I, Muberra Ozmen, declare that I bear full responsibility for the dataset described herein, including its contents and compliance with applicable laws and regulations. By providing access to this dataset, I confirm that it is released under the terms of the Creative Commons Attribution 4.0 International License (CC BY 4.0). Users are free to:

  • Share — copy and redistribute the material in any medium or format
  • Adapt — remix, transform, and build upon the material for any purpose, even commercially

Under the following conditions:

  • Attribution — appropriate credit must be given to the associated publication indicating if any changes were made. This information should be provided in a manner that is reasonable given the medium, means, and context in which the dataset is shared.

For any use or redistribution of the dataset not permitted under this license, explicit permission from the dataset's creator is required.

The dataset will be hosted on a secure platform that ensures continuous access to the data. We have chosen Hugging Face for its robust infrastructure and capability to handle large datasets. Access to the dataset will be facilitated through a curated interface, providing users with efficient search and retrieval functionalities.

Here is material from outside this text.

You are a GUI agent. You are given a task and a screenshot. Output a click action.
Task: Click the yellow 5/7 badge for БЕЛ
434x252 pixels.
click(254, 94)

Licensing: The dataset is licensed under the Creative Commons Attribution 4.0 International License (CC BY 4.0), allowing users to freely use, share, and adapt the material, provided appropriate credit is given to the dataset's creator.

Maintenance: Regular maintenance of the dataset and its hosting platform will be conducted to ensure data integrity, security, and accessibility. Updates to the dataset, if any, will be promptly integrated into the platform to reflect the most current information available.